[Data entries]
------------------------------------
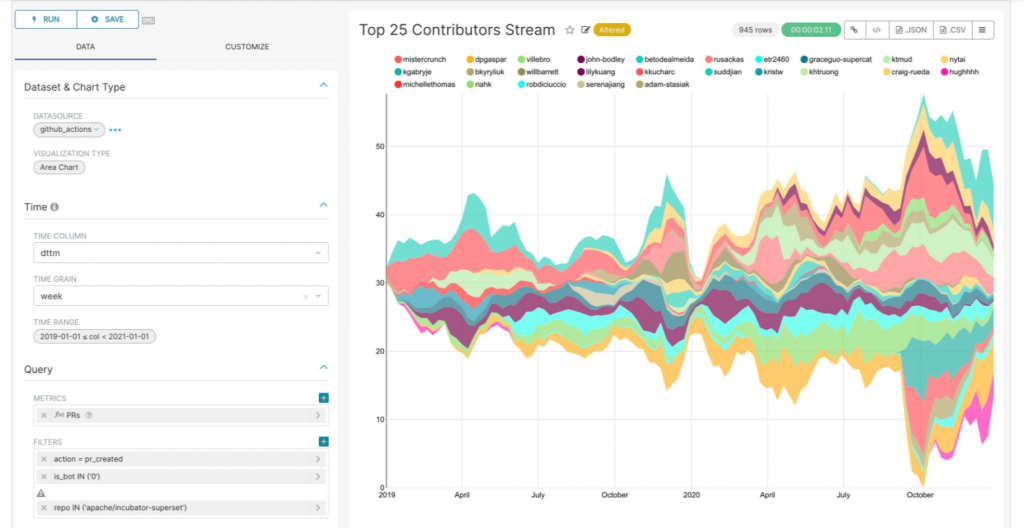Viewport: 1024px width, 528px height.
Task: Open the Time Column dropdown
Action: [x=181, y=254]
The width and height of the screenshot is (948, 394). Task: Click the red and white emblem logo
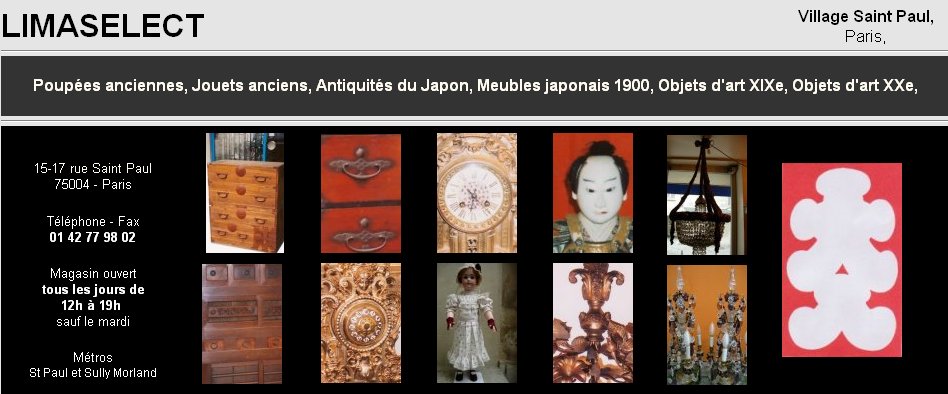(x=842, y=260)
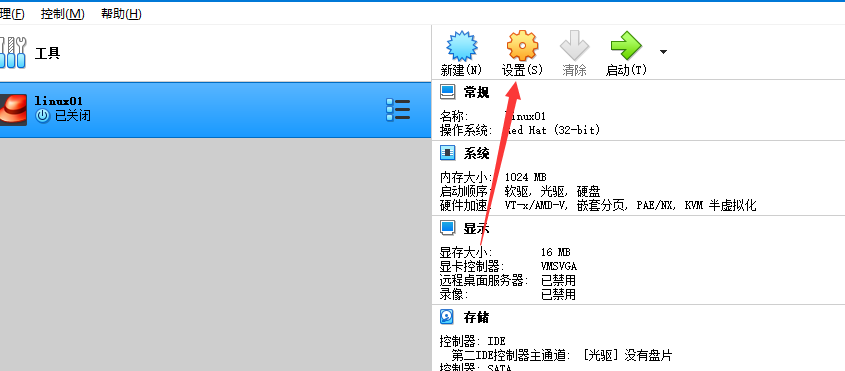Select the linux01 virtual machine entry

pos(216,109)

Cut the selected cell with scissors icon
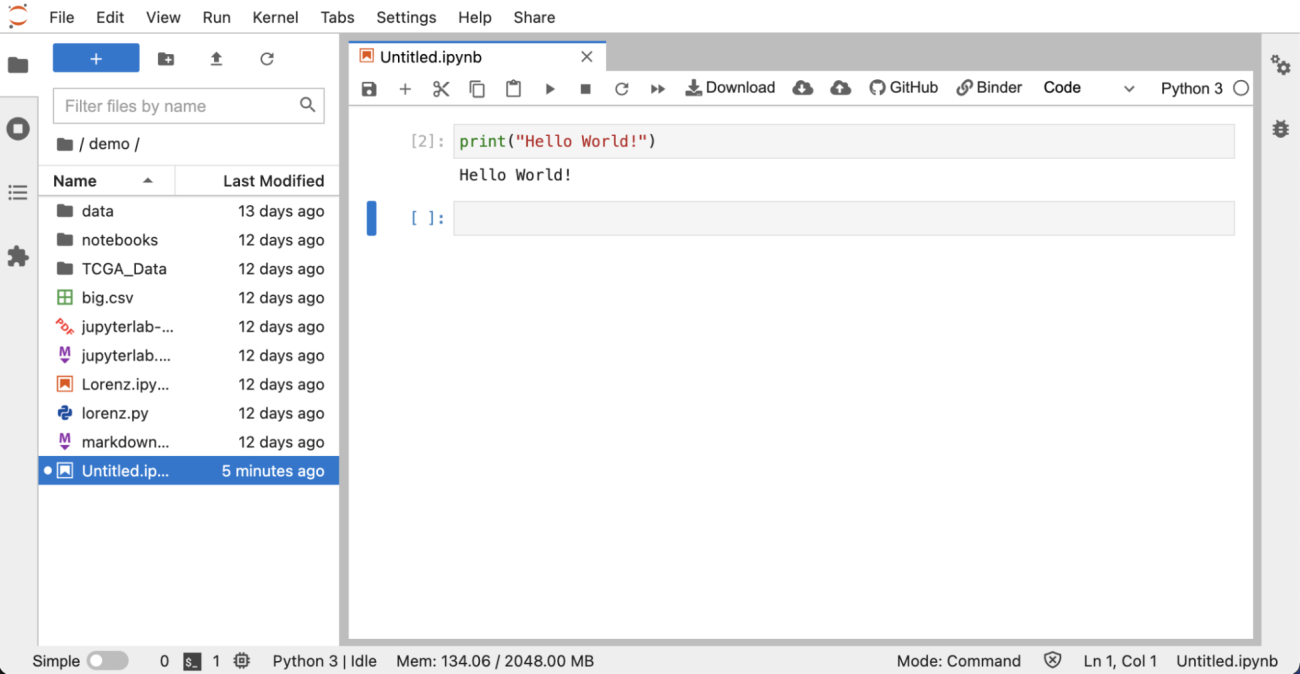coord(441,89)
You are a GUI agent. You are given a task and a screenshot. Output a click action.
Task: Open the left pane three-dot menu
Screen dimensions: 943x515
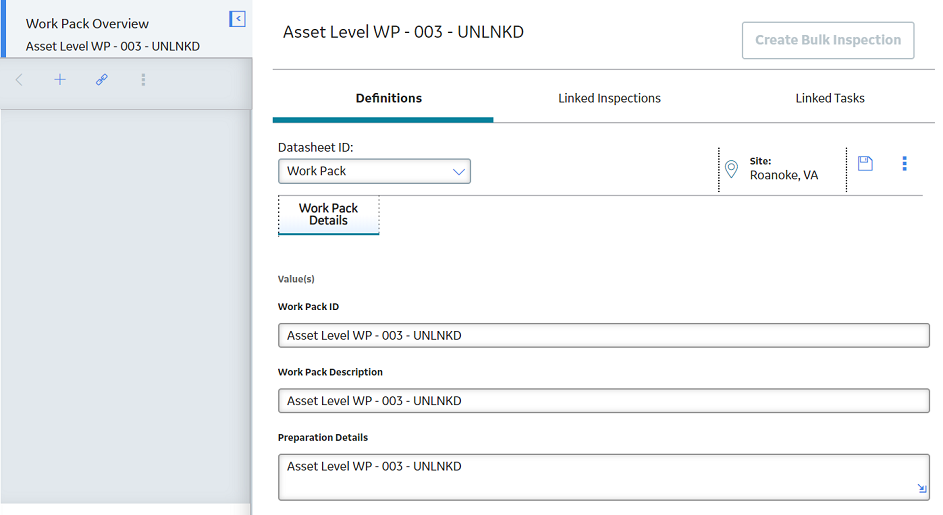click(x=143, y=79)
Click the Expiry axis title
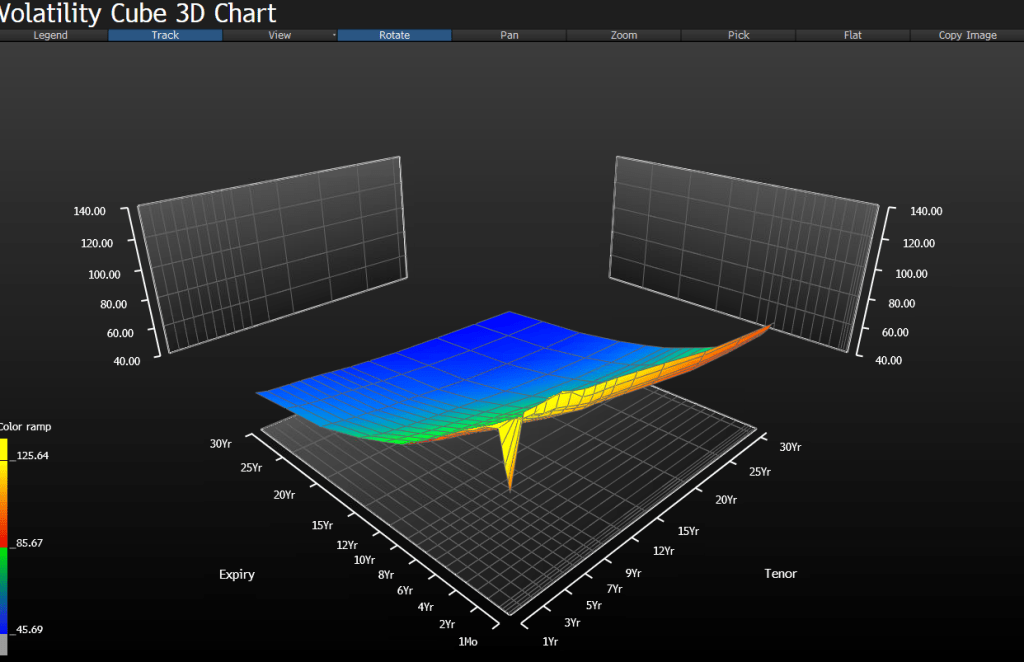Viewport: 1024px width, 662px height. click(x=237, y=575)
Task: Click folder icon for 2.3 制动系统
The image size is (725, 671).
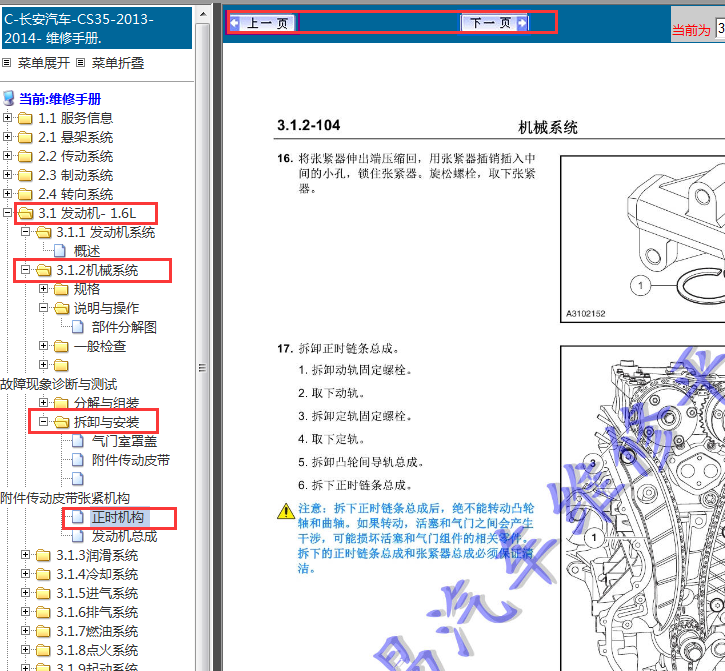Action: (25, 175)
------------------------------------
**Work item:** Please, leaving out all pictures, transcribe exactly the lines above from the one containing "Screen dimensions: 943x515" through the final line, both included.

**Result:**
Screen dimensions: 943x515
click(x=143, y=79)
Click the Expiry axis title
Viewport: 1024px width, 662px height. click(x=237, y=575)
Task: Click folder icon for 2.3 制动系统
The image size is (725, 671).
Action: (25, 175)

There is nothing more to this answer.